Each entry that appears below should be restated word for word.

(Data extracted from a collection)

══════════════════════════════

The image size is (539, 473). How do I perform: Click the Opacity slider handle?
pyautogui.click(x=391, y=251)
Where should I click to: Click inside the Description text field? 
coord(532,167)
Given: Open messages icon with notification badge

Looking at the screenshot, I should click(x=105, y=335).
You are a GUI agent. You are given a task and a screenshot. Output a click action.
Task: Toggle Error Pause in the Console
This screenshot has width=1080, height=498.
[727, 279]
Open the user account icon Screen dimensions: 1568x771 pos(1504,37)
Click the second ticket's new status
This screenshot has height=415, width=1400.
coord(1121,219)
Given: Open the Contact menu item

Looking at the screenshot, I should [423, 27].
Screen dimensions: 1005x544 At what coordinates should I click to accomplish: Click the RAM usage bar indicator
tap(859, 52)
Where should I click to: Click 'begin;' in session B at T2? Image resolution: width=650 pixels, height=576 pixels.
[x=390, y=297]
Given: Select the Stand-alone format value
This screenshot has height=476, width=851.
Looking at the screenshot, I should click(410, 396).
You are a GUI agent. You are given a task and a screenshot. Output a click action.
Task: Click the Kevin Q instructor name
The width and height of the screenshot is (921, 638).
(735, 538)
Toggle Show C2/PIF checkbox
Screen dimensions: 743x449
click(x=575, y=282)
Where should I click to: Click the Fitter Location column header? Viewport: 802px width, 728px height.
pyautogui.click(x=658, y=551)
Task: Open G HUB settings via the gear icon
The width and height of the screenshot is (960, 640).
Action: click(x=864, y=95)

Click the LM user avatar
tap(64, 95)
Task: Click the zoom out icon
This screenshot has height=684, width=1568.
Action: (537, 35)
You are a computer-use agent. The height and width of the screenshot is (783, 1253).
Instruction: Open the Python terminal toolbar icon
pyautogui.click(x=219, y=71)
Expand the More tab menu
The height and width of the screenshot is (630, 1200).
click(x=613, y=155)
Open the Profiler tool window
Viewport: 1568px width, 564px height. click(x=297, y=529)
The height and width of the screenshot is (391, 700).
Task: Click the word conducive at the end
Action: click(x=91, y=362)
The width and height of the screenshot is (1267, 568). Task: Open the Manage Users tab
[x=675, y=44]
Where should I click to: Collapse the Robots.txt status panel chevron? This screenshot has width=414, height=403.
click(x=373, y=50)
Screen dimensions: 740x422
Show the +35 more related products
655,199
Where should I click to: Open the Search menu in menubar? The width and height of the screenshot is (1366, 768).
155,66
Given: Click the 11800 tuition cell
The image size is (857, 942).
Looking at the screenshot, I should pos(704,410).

══════════════════════════════

» Solution
The image size is (539, 473). How do I perform: Click the Opacity slider handle?
pyautogui.click(x=391, y=251)
Where should I click to: Click inside the Description text field? 
coord(532,167)
Given: Open messages icon with notification badge

Looking at the screenshot, I should click(x=105, y=335).
You are a GUI agent. You are given a task and a screenshot. Output a click action.
Task: Toggle Error Pause in the Console
This screenshot has width=1080, height=498.
[727, 279]
Open the user account icon Screen dimensions: 1568x771 pos(1504,37)
Click the second ticket's new status
This screenshot has height=415, width=1400.
coord(1121,219)
Given: Open the Contact menu item

Looking at the screenshot, I should [423, 27].
Screen dimensions: 1005x544 At what coordinates should I click to accomplish: Click the RAM usage bar indicator
tap(859, 52)
Where should I click to: Click 'begin;' in session B at T2? Image resolution: width=650 pixels, height=576 pixels.
[x=390, y=297]
Given: Select the Stand-alone format value
This screenshot has height=476, width=851.
Looking at the screenshot, I should click(410, 396).
You are a GUI agent. You are given a task and a screenshot. Output a click action.
Task: Click the Kevin Q instructor name
The width and height of the screenshot is (921, 638).
(735, 538)
Toggle Show C2/PIF checkbox
Screen dimensions: 743x449
click(x=575, y=282)
Where should I click to: Click the Fitter Location column header? Viewport: 802px width, 728px height.
pyautogui.click(x=658, y=551)
Task: Open G HUB settings via the gear icon
The width and height of the screenshot is (960, 640).
Action: click(x=864, y=95)

Click the LM user avatar
tap(64, 95)
Task: Click the zoom out icon
This screenshot has height=684, width=1568.
Action: (537, 35)
You are a computer-use agent. The height and width of the screenshot is (783, 1253).
Instruction: Open the Python terminal toolbar icon
pyautogui.click(x=219, y=71)
Expand the More tab menu
The height and width of the screenshot is (630, 1200).
click(x=613, y=155)
Open the Profiler tool window
Viewport: 1568px width, 564px height. click(x=297, y=529)
The height and width of the screenshot is (391, 700).
Task: Click the word conducive at the end
Action: click(x=91, y=362)
The width and height of the screenshot is (1267, 568). Task: Open the Manage Users tab
[x=675, y=44]
Where should I click to: Collapse the Robots.txt status panel chevron? This screenshot has width=414, height=403.
click(x=373, y=50)
Screen dimensions: 740x422
Show the +35 more related products
655,199
Where should I click to: Open the Search menu in menubar? The width and height of the screenshot is (1366, 768).
155,66
Given: Click the 11800 tuition cell
The image size is (857, 942).
Looking at the screenshot, I should pos(704,410).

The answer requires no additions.